### Given information
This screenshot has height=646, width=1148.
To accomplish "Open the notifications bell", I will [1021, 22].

==

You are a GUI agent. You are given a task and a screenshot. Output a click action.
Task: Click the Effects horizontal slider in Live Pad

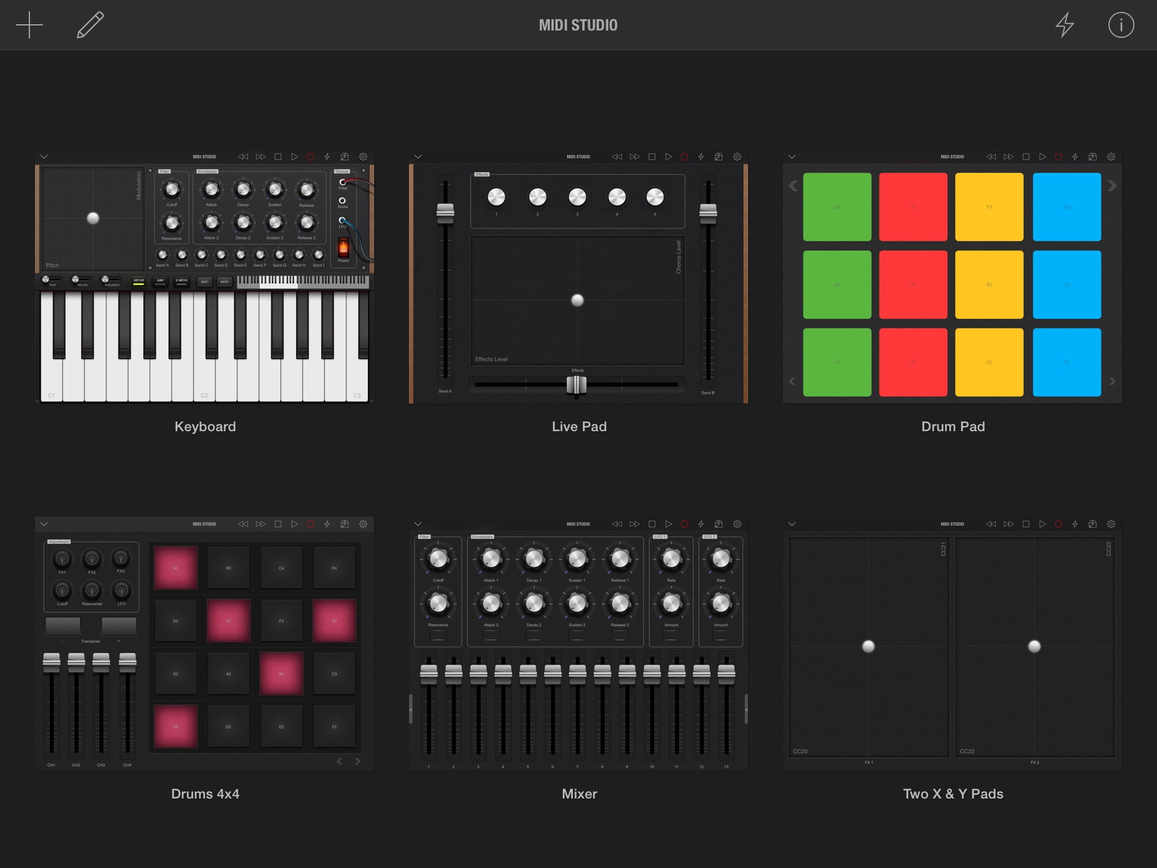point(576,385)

* * *

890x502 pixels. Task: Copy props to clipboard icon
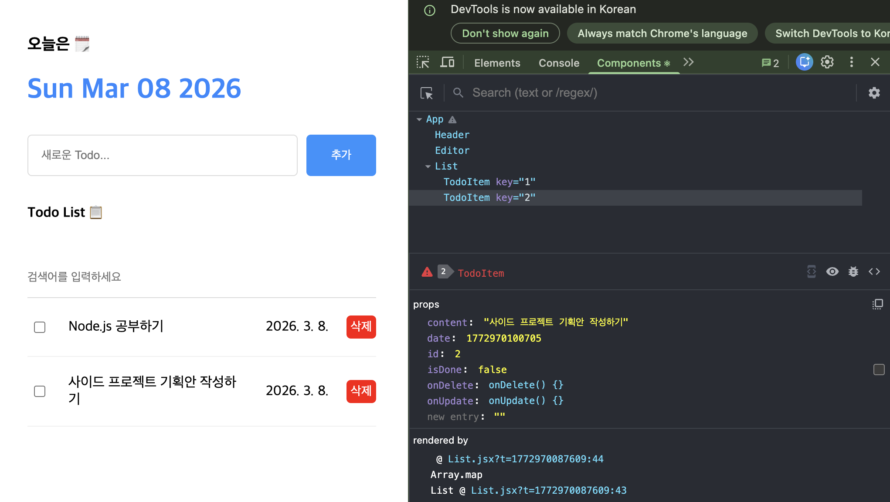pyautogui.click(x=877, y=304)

### What the task asks
Show every line above in which the word "screenshot" appears.

### Solution for this problem
This screenshot has height=646, width=1148.
You are a GUI agent. You are given a task and a screenshot. Output a click action.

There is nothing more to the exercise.